07. Rasa Khawatir

407 67 2
                                    

Winter merasakan tenggorokannya kering, dan kata-kata seakan enggan keluar. Dengan cepat, ia mencoba merangkai alasan yang masuk akal.

"Oh, ini jadi..." ia tertawa kecil, gugup. "itu, Ningning... dia nitip. Katanya lagi malas keluar rumah, jadi gue sekalian beliin aja."

Mata Minju melembut, dan ia tersenyum tipis. "Oh, gitu. Baik banget, lo. Ningning pasti beruntung punya sahabat sebaik lo, Minjeong."

Winter tersenyum lega, meski hatinya masih berdegup kencang. "Ah, ya... cuma bantu teman," jawabnya pelan.

Berusaha menguasai kegugupannya, Winter memasukkan barang-barangnya ke dalam keranjang. Kejutan pertemuan dengan Minju membuatnya ingin cepat-cepat menyelesaikan belanjaannya. Namun, sebelum ia bisa melangkah menjauh, Minju membuka percakapan dengan senyum lebar.

"Ngomong-ngomong, Minjeong, kok bisa belanja disini? Biasanya kan jarang ketemu lo di minimarket ini," ujar Minju, nada suaranya penuh rasa ingin tahu. Winter menelan ludah, mencoba mempertahankan ekspresi tenang di wajahnya.

"Oh, gue emang belum lama pindah ke daerah sini,"

Minju terkekeh ringan, lalu menunjuk ke rak di belakangnya.

"Gue tinggal di sekitar sini juga, makanya sering belanja ke minimarket ini. Btw, rumah gue nggak jauh dari sini. Jadi kita tetanggaan, dong!" katanya sambil mengedipkan mata.

Winter terperangah sesaat, tak menyangka akan menemukan fakta bahwa Minju ternyata tinggal tak jauh dari rumahnya.

"Serius? Aku nggak nyangka! Rumah gue juga di kompleks sebelah sini,"

"Wah, berarti kalau begitu kita bisa sering ketemu di luar sekolah, ya?" Minju berkata sambil tersenyum lebar. Winter hanya bisa mengangguk sambil merasakan jantungnya berdegup lebih cepat.

Tanpa menunggu, Minju menyarankan, "Gimana kalau kita belanja bareng? Toh, kayanya kita punya cukup banyak waktu pagi ini."

Winter mengangguk setuju, dan keduanya mulai berjalan berdampingan, menjelajahi lorong minimarket sambil memilih barang-barang yang mereka butuhkan. Suasana yang semula canggung berubah menjadi lebih akrab.

Minju bercerita tentang kesibukannya di rumah dan hobinya memasak saat liburan, sementara Winter mendengarkan dengan seksama sambil tersenyum. Sejenak, ia merasa lega karena kebersamaan ini menghapus batas-batas kecanggungan yang biasanya ada di antara mereka.

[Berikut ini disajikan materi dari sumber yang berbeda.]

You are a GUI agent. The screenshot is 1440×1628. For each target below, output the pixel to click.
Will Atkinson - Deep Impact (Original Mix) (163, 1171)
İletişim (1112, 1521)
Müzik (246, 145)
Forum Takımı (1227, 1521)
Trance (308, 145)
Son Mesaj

Setelah selesai memilih barang-barang yang mereka butuhkan, Winter dan Minju berjalan bersama menuju kasir. Mereka berdua tertawa kecil sambil membicarakan hal-hal ringan seputar sekolah dan teman-teman mereka.

Sesaat kemudian, antrian bergerak maju, dan tiba giliran Minju untuk membayar. Minju menyerahkan keranjang belanjaan ke kasir, lalu merogoh tasnya untuk mengambil kartu ATM.

Dengan senyum yakin, ia menyerahkan kartu itu ke kasir, namun saat mesin pembayaran berbunyi tiga kali sebagai tanda bahwa transaksi gagal, ekspresi wajah Minju berubah. Ia mencoba lagi, namun hasilnya tetap sama. Sedikit panik, ia memeriksa isi dompetnya dan menyadari bahwa ia tidak membawa uang tunai.

"Hell... masa kartu ATM gue bermasalah," bisiknya dengan suara rendah, wajahnya sedikit memerah karena malu.

Winter yang berdiri di sebelahnya memerhatikan situasi itu dengan bingung. Ia ingin menawarkan bantuan, tetapi ragu untuk melakukannya. Sebelum Winter sempat berbicara, kasir menatap mereka dengan tatapan menunggu, membuat situasi semakin canggung.

"Jangan khawatir, biar gue yang bayar," kata Winter tiba-tiba, suaranya lembut namun tegas. Tanpa menunggu jawaban, ia segera menyerahkan kartunya ke kasir.